Sof[t]

Joe Fruehwald writes:

I’m working with linguistic data, specifically binomial hits and misses of a certain variable for certain words (specifically whether or not the “t” sound was pronounced at the end of words like “soft”). Word frequency follows a power law, with most words appearing just once, and with some words being hyperfrequent. I’m not interested in specific word effects, but I am interested in the effect of word frequency.

A logistic model fit is going to be heavily influenced by the effect of the hyperfrequent words which constitute only one type. To control for the item effect, I would fit a multilevel model with a random intercept by word, but like I said, most of the words appear only once.

Is there a principled approach to this problem?

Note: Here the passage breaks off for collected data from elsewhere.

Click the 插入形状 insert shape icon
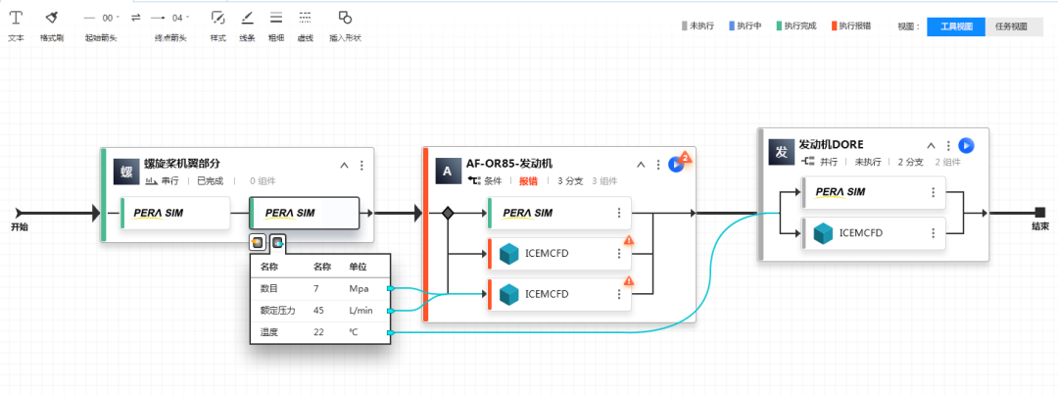1058x395 pixels. tap(345, 18)
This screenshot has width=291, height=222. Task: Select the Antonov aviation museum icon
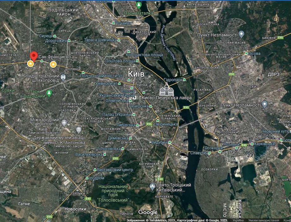click(79, 130)
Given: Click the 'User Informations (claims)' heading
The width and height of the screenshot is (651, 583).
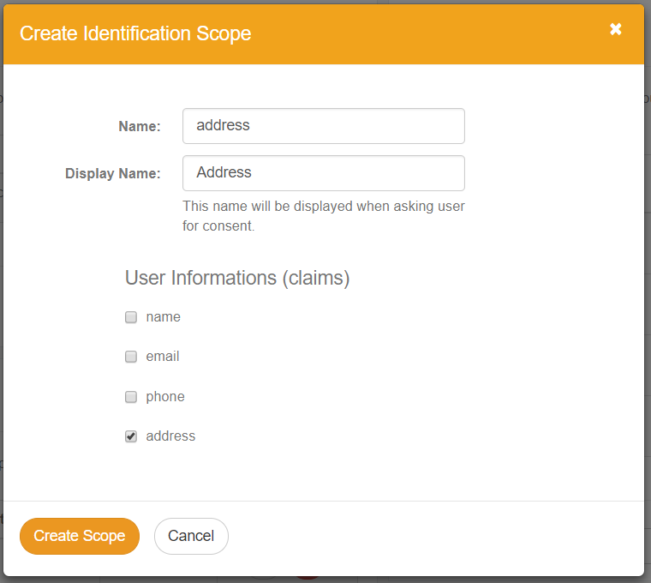Looking at the screenshot, I should click(237, 278).
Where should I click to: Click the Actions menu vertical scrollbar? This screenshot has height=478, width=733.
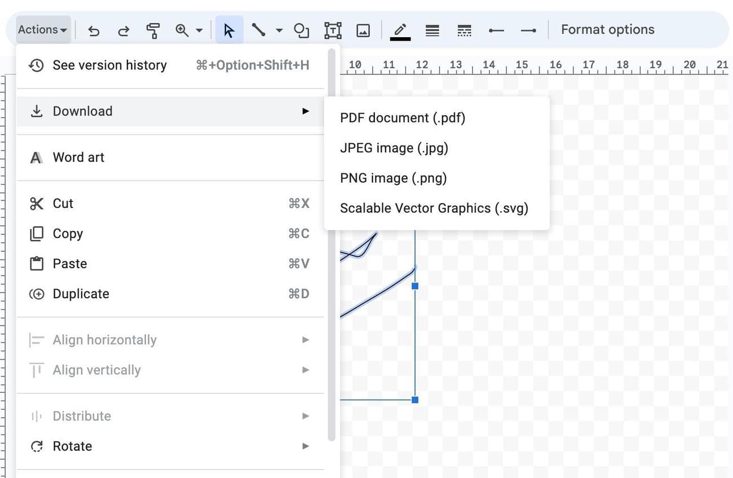click(x=332, y=242)
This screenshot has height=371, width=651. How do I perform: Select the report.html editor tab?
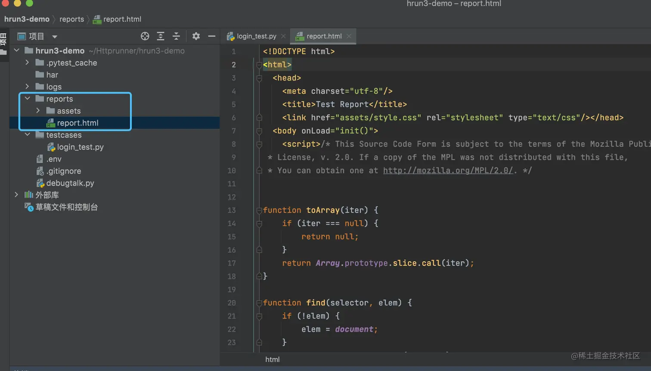323,36
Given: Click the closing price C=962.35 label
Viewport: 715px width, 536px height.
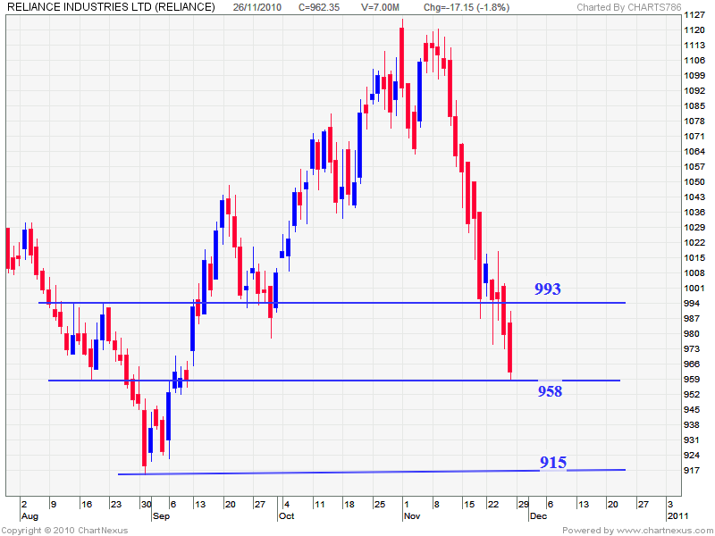Looking at the screenshot, I should point(320,7).
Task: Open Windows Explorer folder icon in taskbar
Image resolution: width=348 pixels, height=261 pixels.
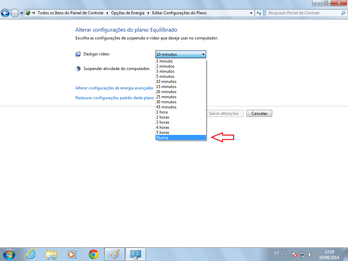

My response: It’s ok to fit a multilevel model even if most groups only have one observation each. You’ll want to throw in some word-level predictors too. Think of the multilevel model not as a substitute for the usual thoughtful steps of statistical modeling but rather as a way to account for unmodeled error at the group level.

4 thoughts on “Sof[t]

  1. The distribution of vocabulary words is quite unusually, it follows a Zipfian distribution, named for Zipfs law which covers rare events. I've read about this for some projects I was working on, but haven't really done anything with it. A useful starting point is the book:

    Baayen, Harald R. (2001) Word Frequency Distributions (Text, Speech and Language Technology, Volume 18). Springer. (ISBN 0792370171).

    Hope this helps.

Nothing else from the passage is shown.